When I run some "simple" test, say one node doing some math manipulation. It goes so fast in the non-parallel mode, it doesn't seem worth it to build in a parallel loop.

Now on the other hand, when I have some larger tables with more complex manipulations or searches or such, it would seem obvious to use parallel. Though I noticed that this implies much higher memory usage (not surprising since it seems to copy your workflow multiple times). But, this implies more shuffling around of memory which in turns requires resoruces as well, so in the end I don't see much gain.

As example, I was testing "Most common substructure" node from RDKIT in a loop. I trimmed it down with pre-prepared table containing only the molecules and nothing else. The parallel version is 10-30% slower.... and uses for my list of ca 40k molecules nearly all 8gb memory versus ca 2gb memory in the linear version.

For reference, this on an i7 win7 machine, 16gb memory (8 dedicated to knime). On a friends i5 machine, the linear one is (obviously) slower, one of the reasons for thinking of parallel. But the i5 is even slower due to the memory management?

Thus back to the original question - when does it make sense, or rather, what is other uses exerience with parallel chuncked workflows?

 

I also tried it, but for me it only made things slower. I run a workflow that does some heavy image modifications on large images. It turned out that 8 GB memory was not sufficient, nor was the speed of my SSD, to read/write everything simultaniously. Now I run this on a laptop, so that is not really supposed to be efficient, a stand alone machine with 30gb of working memory would be better I think, perhaps then for me it could make sense to run in paralel. However it standardly added 5 copies, I think this is based on the architecture of your processor. However it might make more sense to have some sort of estimation on the memory requirement of the workflow, and adjust the amount of copies also to that. I could imagine that running 2 paralels might be better then 6 in my case.

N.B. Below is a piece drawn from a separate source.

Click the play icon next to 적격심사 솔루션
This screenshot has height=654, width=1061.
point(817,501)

Also a downsize of the parallel chunck loop is that you can only set the amount of parallels, not the chunck size. This could be easily added I assume.

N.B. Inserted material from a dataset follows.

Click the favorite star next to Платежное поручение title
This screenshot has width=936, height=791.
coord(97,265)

Another advantage might be to have some sort of delay in the start of the copies. If I remember correctly all duplicate workflows started simultaniously, so all reaching the nodes that are heavy on the memory at once, spreading this out, by letting the second copy start only after the first or second node of the first copy have completed, might also boost performances.

So, I do notice an improvement by manually selecting parallel chunk number, I use 4-6 (conservatively) and I can squeeze out additional 20-40% speed.

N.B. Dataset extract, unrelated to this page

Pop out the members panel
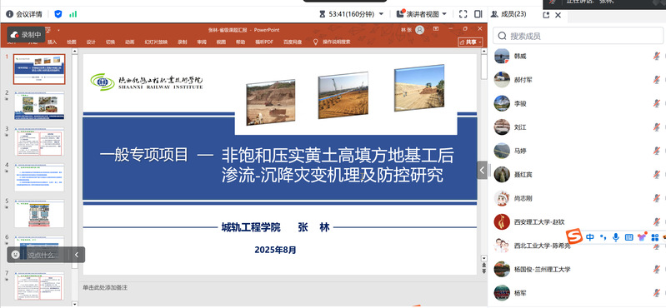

Still I can get at times different types of error messages which are for me, but usually can be resolved by restarting knime (i.e. memory issue?).

Additionally, there still is the duplicate row ID number problem which I read about somewhere. I have to resolve this by creating new row IDs with uniqueness selected, otherwise the whole thing stops before concatenating everthing for the parallel chunk loop end.